→ Exercise aim: Write out, word for word, the part of the article below on the baby's heart surgery that opens with the words containing "Surgeons at Great" and closes with "animation' for twenty minutes.".

Medics Freeze Baby To Death To Save Her Life

Medics Freeze Baby To Death To Save Her Life

Surgeons at Great Ormond Street Hospital have saved a month-old baby's life - by freezing her to death for twenty minutes.

Samaa Zohir was born with the blood vessels to her heart connected the wrong way round, and without surgery, would have died.

In order to work on her tiny heart - which was described as being smaller than a golf ball - the medical team put Samaa into 'suspended animation' for twenty minutes.

Connecting the tiny tot to a heart-lung transplant machine, the team surrounded her head with bags of ice, reducing her temperature from 37c to 18c to cool her blood. Once she had grown cold to the touch, they switched off the machine, leaving her clinically dead and her body almost drained of blood. They then carried out the surgery to repair her heart.

After 23 minutes, doctors switched the heart-lung machine back on and pumped warm blood through Samaa's body - her heart then began to beat unaided.

→ Data below:
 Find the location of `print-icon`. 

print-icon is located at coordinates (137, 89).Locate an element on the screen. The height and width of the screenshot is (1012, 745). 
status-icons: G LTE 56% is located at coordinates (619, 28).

→ Answer section:
Surgeons at Great Ormond Street Hospital have saved a month-old baby's life - by freezing her to death for twenty minutes.

Samaa Zohir was born with the blood vessels to her heart connected the wrong way round, and without surgery, would have died.

In order to work on her tiny heart - which was described as being smaller than a golf ball - the medical team put Samaa into 'suspended animation' for twenty minutes.